Key features of Codex

  • Its interpretation of natural language commands is creative and precise. It can determine exactly what the user wants even when the input text is informal, ambiguous or the user includes metaphors.

  • The model can self-reference. It can store in memory (within the same session) previous commands and use them adequately. As a result, the user can refer to things they previously defined using the word “it” and the model will understand what item they are referring to. This demonstrates a certain understanding of syntax and context.

  • When using adjectives to describe the relative size of an input object, Codex understands the meaning of the adjective and also has a good sense of the relative nature of it.  The example below shows how Codex changes the size of the boulder to make it small relative to the size of the human.

Limitations

  • Codex is sample-inefficient, in the sense that even inexperienced programmers can be expected to solve a larger fraction of problems despite having seen far fewer than the model was trained on.

  • When exploring prompts on which Codex is likely to fail or display counter-intuitive behaviour, it was discovered that Codex can recommend syntactically incorrect or undefined code, and can invoke functions, variables and attributes that are undefined or outside the scope of a codebase.

  • Like other large language models, Codex generates responses as similar as possible to its training data, leading to unclear code that looks good on inspection but does something undesirable.
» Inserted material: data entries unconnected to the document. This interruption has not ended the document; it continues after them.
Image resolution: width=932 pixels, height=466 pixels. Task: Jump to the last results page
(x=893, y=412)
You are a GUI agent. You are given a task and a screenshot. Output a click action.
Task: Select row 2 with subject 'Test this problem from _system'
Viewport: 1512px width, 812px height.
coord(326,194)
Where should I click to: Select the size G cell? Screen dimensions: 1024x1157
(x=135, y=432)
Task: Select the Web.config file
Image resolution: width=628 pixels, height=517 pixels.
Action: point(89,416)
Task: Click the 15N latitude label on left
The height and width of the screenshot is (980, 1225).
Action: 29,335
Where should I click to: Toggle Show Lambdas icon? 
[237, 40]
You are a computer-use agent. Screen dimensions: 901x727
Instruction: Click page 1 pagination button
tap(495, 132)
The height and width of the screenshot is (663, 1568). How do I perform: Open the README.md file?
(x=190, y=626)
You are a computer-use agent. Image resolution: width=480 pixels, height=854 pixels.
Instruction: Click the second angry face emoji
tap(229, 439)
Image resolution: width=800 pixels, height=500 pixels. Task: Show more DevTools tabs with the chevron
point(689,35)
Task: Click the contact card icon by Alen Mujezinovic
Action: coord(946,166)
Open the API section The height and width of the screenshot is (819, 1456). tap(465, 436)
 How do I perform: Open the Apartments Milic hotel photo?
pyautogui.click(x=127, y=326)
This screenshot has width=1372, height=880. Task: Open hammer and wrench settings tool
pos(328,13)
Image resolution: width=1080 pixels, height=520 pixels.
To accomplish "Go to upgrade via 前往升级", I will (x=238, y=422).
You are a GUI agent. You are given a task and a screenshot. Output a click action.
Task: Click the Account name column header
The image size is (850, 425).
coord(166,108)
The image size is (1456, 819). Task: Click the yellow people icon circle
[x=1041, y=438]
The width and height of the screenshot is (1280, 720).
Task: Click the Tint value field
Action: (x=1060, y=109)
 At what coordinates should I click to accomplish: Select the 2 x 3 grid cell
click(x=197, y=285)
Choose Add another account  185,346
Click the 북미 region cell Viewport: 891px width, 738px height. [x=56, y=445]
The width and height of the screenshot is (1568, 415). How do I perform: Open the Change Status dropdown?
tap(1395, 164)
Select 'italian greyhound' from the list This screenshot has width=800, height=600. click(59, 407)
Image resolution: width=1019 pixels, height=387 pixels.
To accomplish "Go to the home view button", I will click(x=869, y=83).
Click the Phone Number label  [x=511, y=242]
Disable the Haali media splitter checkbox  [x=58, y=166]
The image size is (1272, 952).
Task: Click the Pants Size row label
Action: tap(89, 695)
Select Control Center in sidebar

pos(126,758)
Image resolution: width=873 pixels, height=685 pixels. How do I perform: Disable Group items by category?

As an example, OpenAI found that Codex can be prompted to generate racist and otherwise harmful outputs as code.

Summary

  • Codex provides a new way to interact with existing software. By improving human-computer communication, Codex enables computers to understand what we are asking and translate this into code.

  • Codex allows for higher interpretability. Although it is trained as a black box, Codex allows us to see the code it writes from our prompts. We don’t simply receive the output from the computer, but also what Codex interpreted.

  • Instead of programmers having to understand how to write the code that solves a problem, Codex enables programmers to simply need to understand how to solve the problem, which is generally considered the most interesting part of programming.